Although SpaceX managed to land a spent booster rocket on the ground at Cape Canaveral in December, touchdowns at sea had proven elusive, with several attempts over the past year ending in explosions on the barge.
Musk's goal is to make rockets as reusable as airplanes and as cost-effective, too. He hopes to reuse this particular booster in June on another orbital flight, following 10 test firings on the pad.
SpaceX stands to save tens of millions of dollars per flight, Musk said, by recycling the boosters. He's looking forward to the day when booster landings become boring: "So when it's like, 'Oh yeah, another landing, OK, no news there.' That's actually when it will be successful."
Sea touchdowns are actually quite tricky, Musk said, since the targets are relatively small - about the size of a football field - and bobbing in the waves. The boosters will need to land at sea, versus the shore, when they are traveling too fast and using too much fuel to get their spacecraft into super-high orbits - or out of Earth's orbit altogether.
Blue Origin, run by another high-tech billionaire, Jeff Bezos, successfully has landed his rockets in West Texas in recent months, but those flights were suborbital and therefore not flying nearly as fast or high as the SpaceX Falcon.

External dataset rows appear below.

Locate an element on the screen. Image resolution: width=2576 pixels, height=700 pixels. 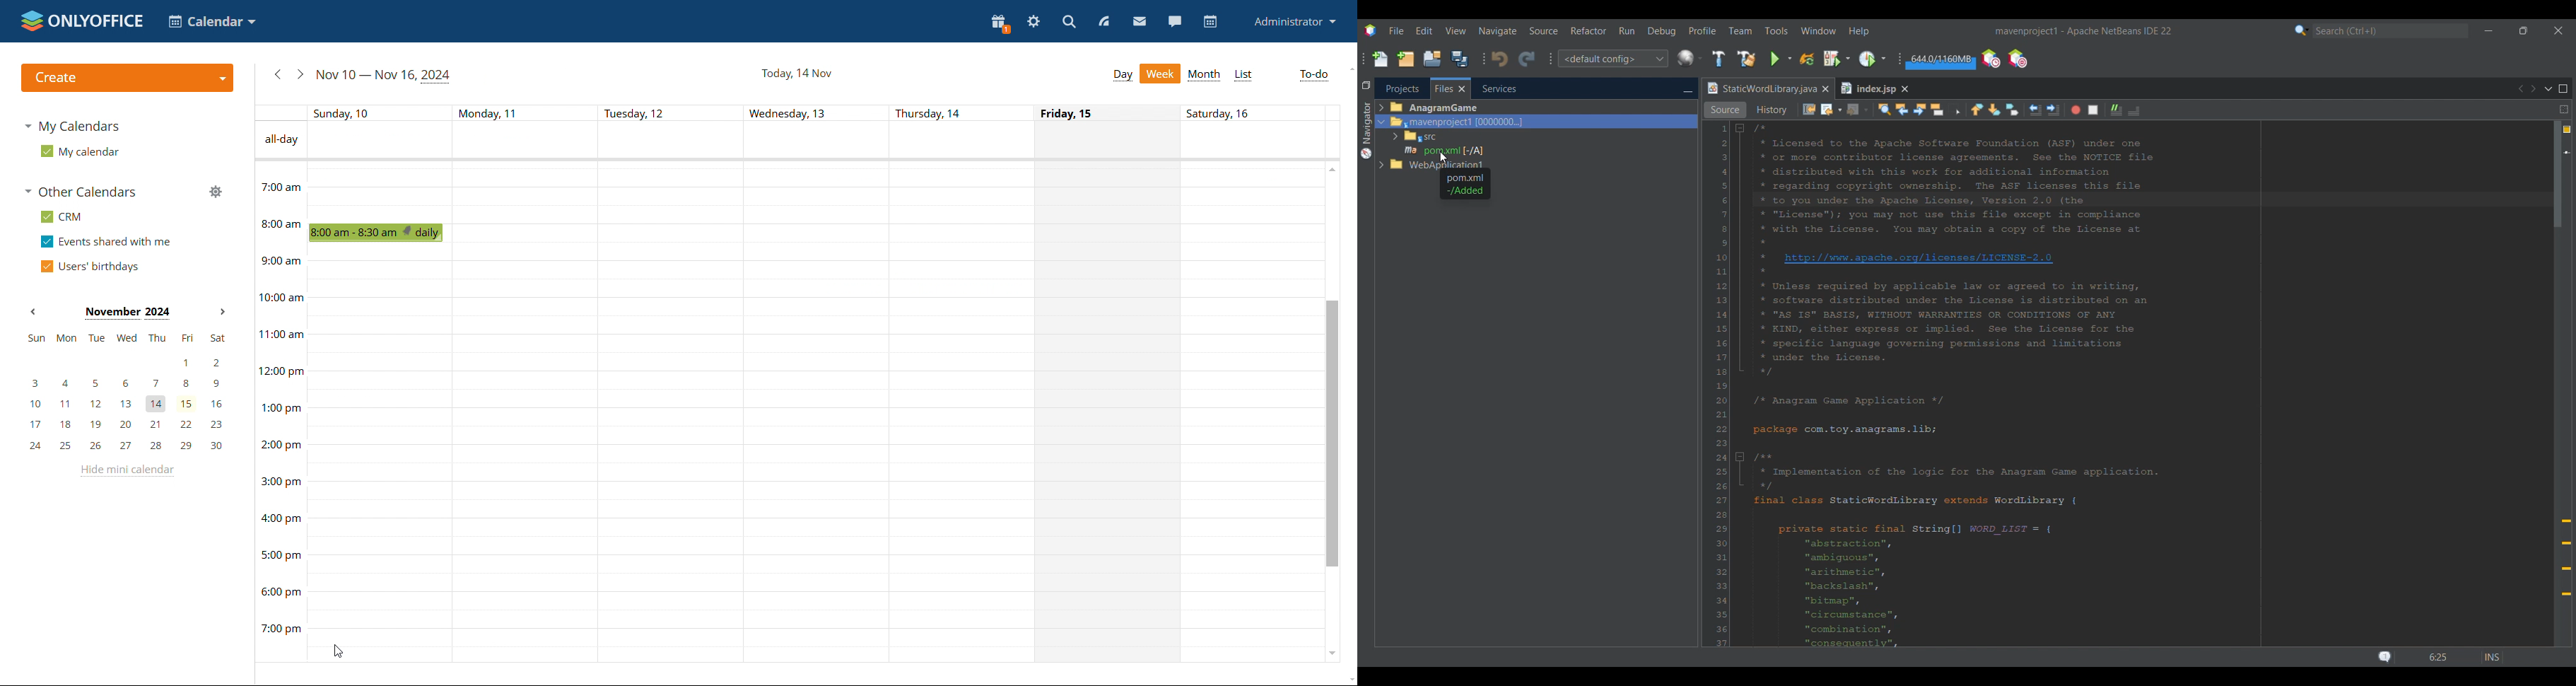
scroll up is located at coordinates (1349, 69).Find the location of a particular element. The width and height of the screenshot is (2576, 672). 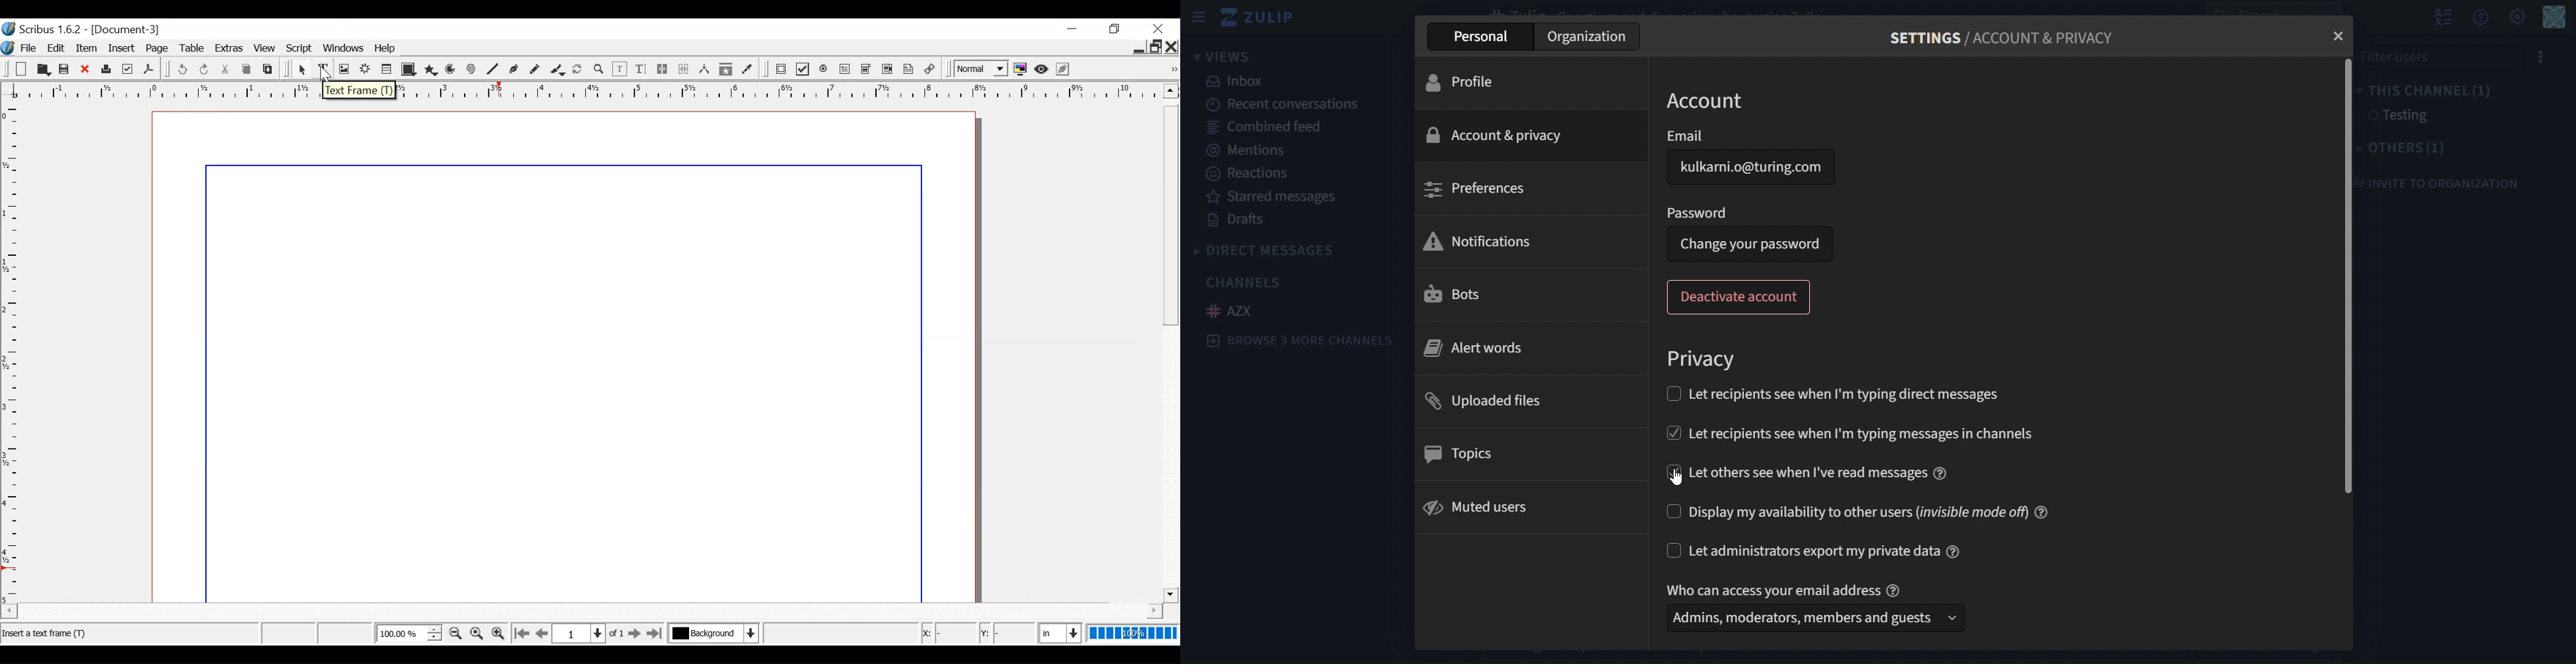

PDF Radio Button is located at coordinates (825, 69).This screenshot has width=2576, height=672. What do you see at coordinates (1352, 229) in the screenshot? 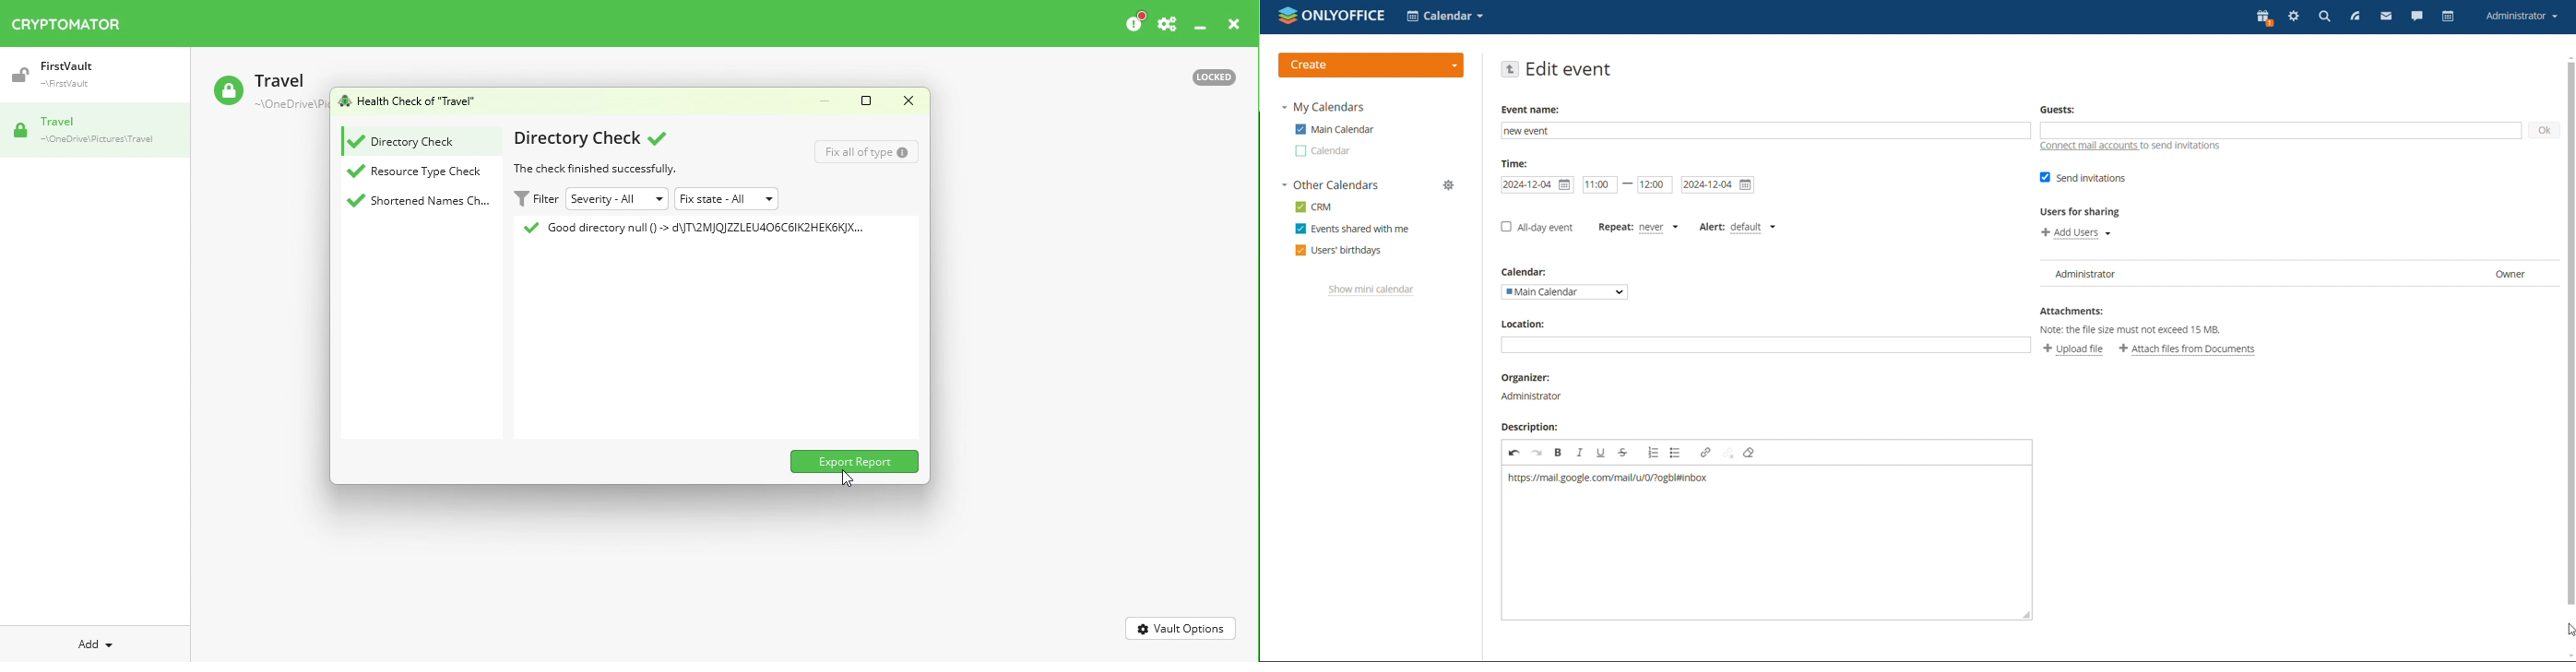
I see `events shared with me` at bounding box center [1352, 229].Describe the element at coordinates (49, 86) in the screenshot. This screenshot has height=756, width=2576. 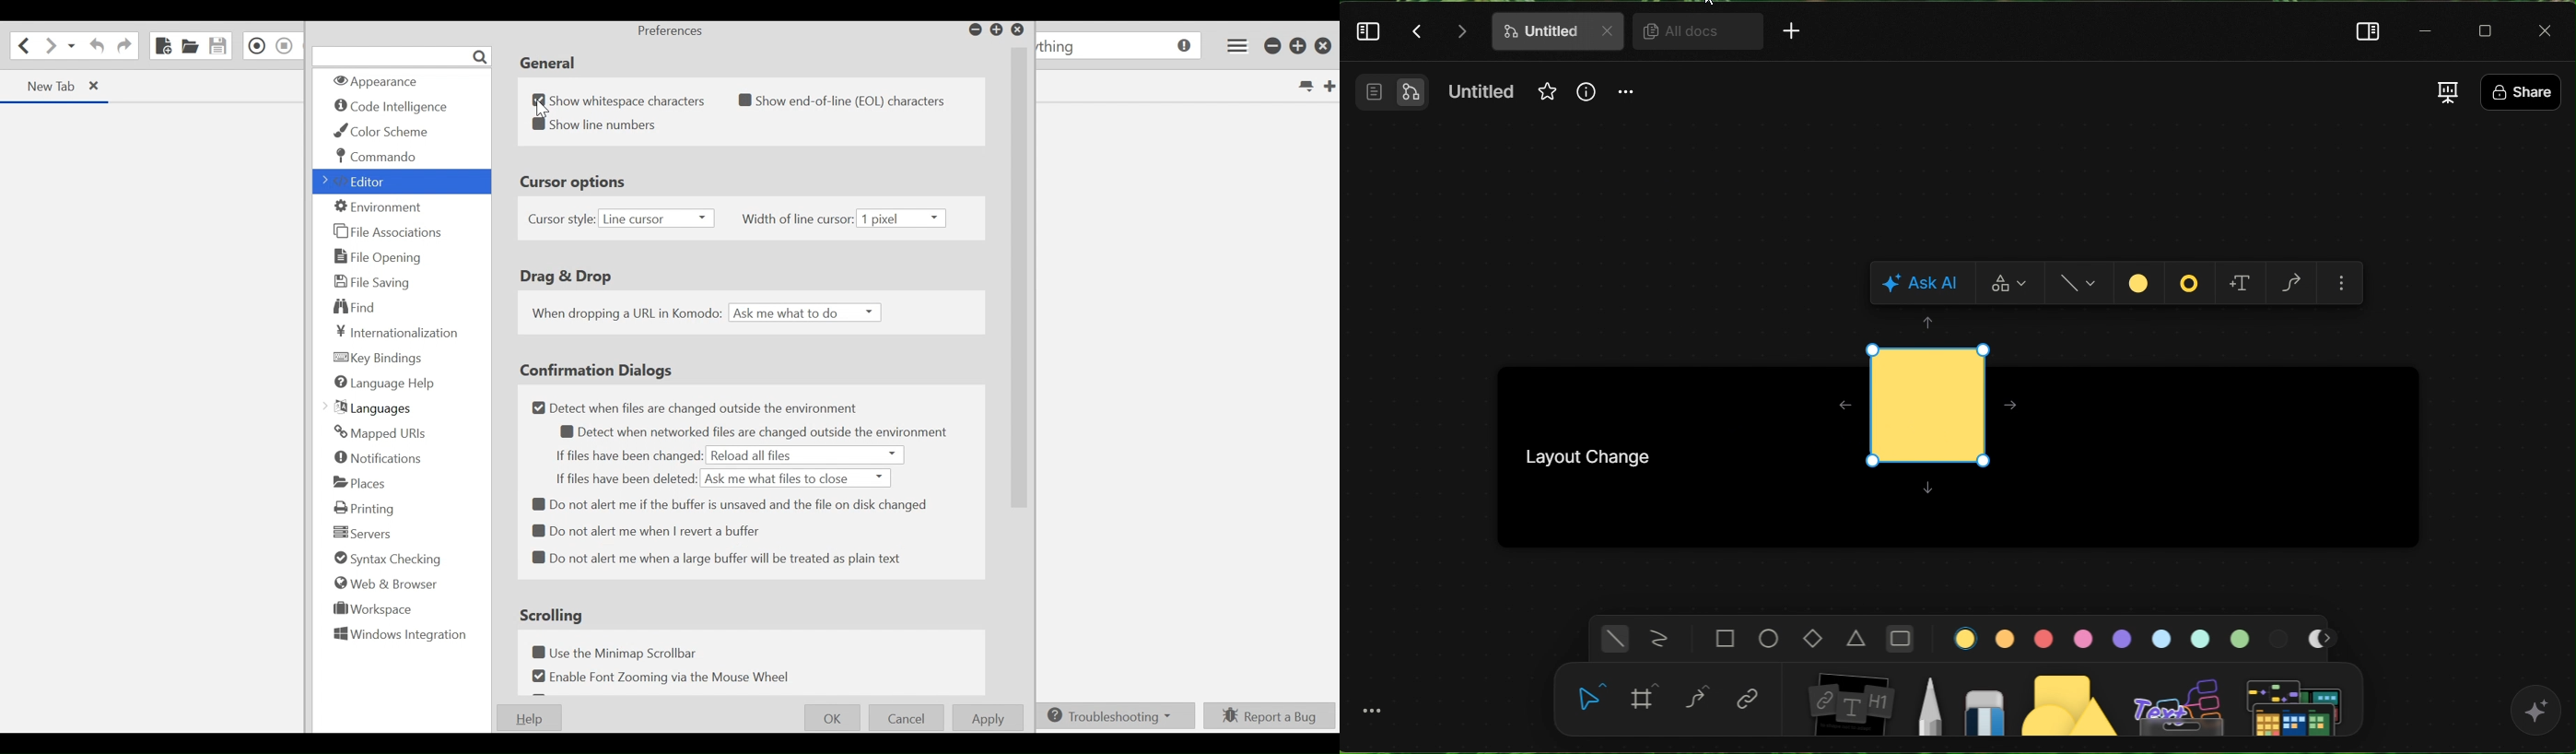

This marks SpaceX's first shipment for the space station in a year. Its last delivery attempt in June ended in flames after just two minutes, doomed by a snapped strut in the oxygen tank of the upper stage. The company resumed Falcon launches late last year with satellites.
The Dragon and its 7,000 pounds of freight - including the attention-grabbing payload - should reach the space station Sunday.
Bigelow Aerospace's expandable compartment will swell to the size of a small bedroom, once inflated next month. It's a testbed for orbiting rental property that the Nevada company hopes to launch in four years, and also for moon and Mars habitats.
Traffic has been heavy lately at the 260-mile-high complex. Nasa's other commercial shipper, Orbital ATK, made a delivery at the end of March, then Russia just last weekend. SpaceX's Dragon will join three cargo carriers and two crew capsules already parked there.
Besides a bevy of biological experiments - including 20 mice for a muscle study, and cabbage and lettuce plants for research as well as crew consumption - the Dragon capsule holds the pioneering pod.
The Bigelow Expandable Activity Module, or BEAM, will be attached to the space station in about a week, but won't be inflated until the end of May.
BEAM is a 21st-century reincarnation of Nasa's TransHab, which never got beyond blueprints and ground mock-ups in the 1990s. Hotel entrepreneur Robert Bigelow bought rights to TransHab, then persuaded Nasa to host BEAM at the space station.
Empty except for sensors, the experimental BEAM is Bigelow's first soft-sided space structure meant for people. Astronauts will enter periodically during the two years it's at the station.
Bigelow hopes to have two station-size inflatables ready to launch around 2020 for commercial use, potentially followed by inflatable moon bases. Nasa, meanwhile, envisions using inflatable habitats during 2030s Mars expeditions.
On the eve of the launch, Bigelow said the mission promises to "change the entire dynamic for human habitation."
As does the booster landing for the future of spaceflight, Musk said.
"It's another step toward the stars. In order for us to really open up access to space, we've got to achieve full and rapid reusability," he said.
Musk said it will take a few years to make the landing process smooth and efficient, and failures likely will occur, "but I think it's proven that it can work."